[Objective]
Repeat, word for word, everything in the Nashville road-trip post from "Live music everywhere." down to "our car, mate.".

++++ Excerpt ++++

Robert's on Broadway, Nashville.
Busy bar.
Music city.
Live music everywhere.
Broadway.
Some of the girls of Nashville.
From a balcony in Honky Tonk looking towards some bars.
Matt and Mark with Eric and Joe, our buddies for a bit.
Inside The Stage, a popular country venue.
Oi Matt, that's not our car, mate.
The next morning we slept in a bit, and decided to delay taking the car back and take the financial hit, or else we'd have to sit around at the airport doing nothing for hours. We went to brunch at Logan's Roadhouse. I had an enormous rack of ribs, which I almost finished. Afterwards we went for a walk around a nice but chilly park, and looked at some Parthenon, a full scale replica of the one in ancient Greece, except this was built in 1897 as part of the Tennessee Centennial ExpositionCome mid-afternoon it was time to head to the airport and return the car, which was incredibly easy and bureaucracy free. We'd clocked up 3396 miles while driving in 10 states, more than the distance from New York to LA; and I'd taken 3974 photographs along the way. Driving across America had been a dream of mine for a while. Now that I've done it, I just want to do it again.

Taking the car back to the airport, the last few miles of a 3396 mile road trip.

1 comment:

  1. Class man! sweet blog again. U get many pictures of the derelict towns and outposts, that would make for a great wee collection on its own?

    BTW my girl bought me DSLR for my bday/going away, D3200 and have a 18-55mm lens. I got a bayonet lens hood to stop the glare of sun in hotter countries and was thinking of getting some filters as well but tbh I don't really know what they do...just heard people banging on about them so thought I shud get some! haha. Are they worth getting for a complete amateur pisstaker like me and any tips on how to get started in general buddy (any good advice books/guides etc)?? Good man.

++++ Material provided ++++

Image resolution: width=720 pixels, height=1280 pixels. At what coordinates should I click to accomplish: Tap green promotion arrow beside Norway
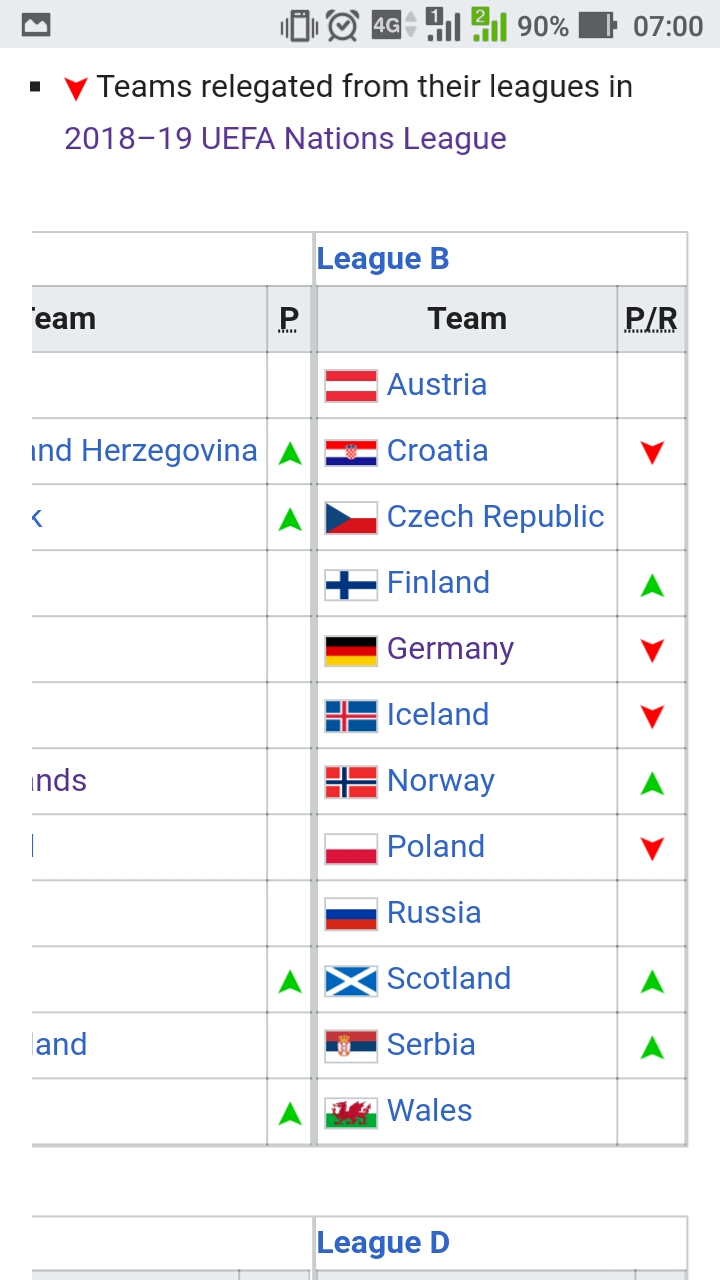(652, 782)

++++

[Written solution]
Live music everywhere.
Broadway.
Some of the girls of Nashville.
From a balcony in Honky Tonk looking towards some bars.
Matt and Mark with Eric and Joe, our buddies for a bit.
Inside The Stage, a popular country venue.
Oi Matt, that's not our car, mate.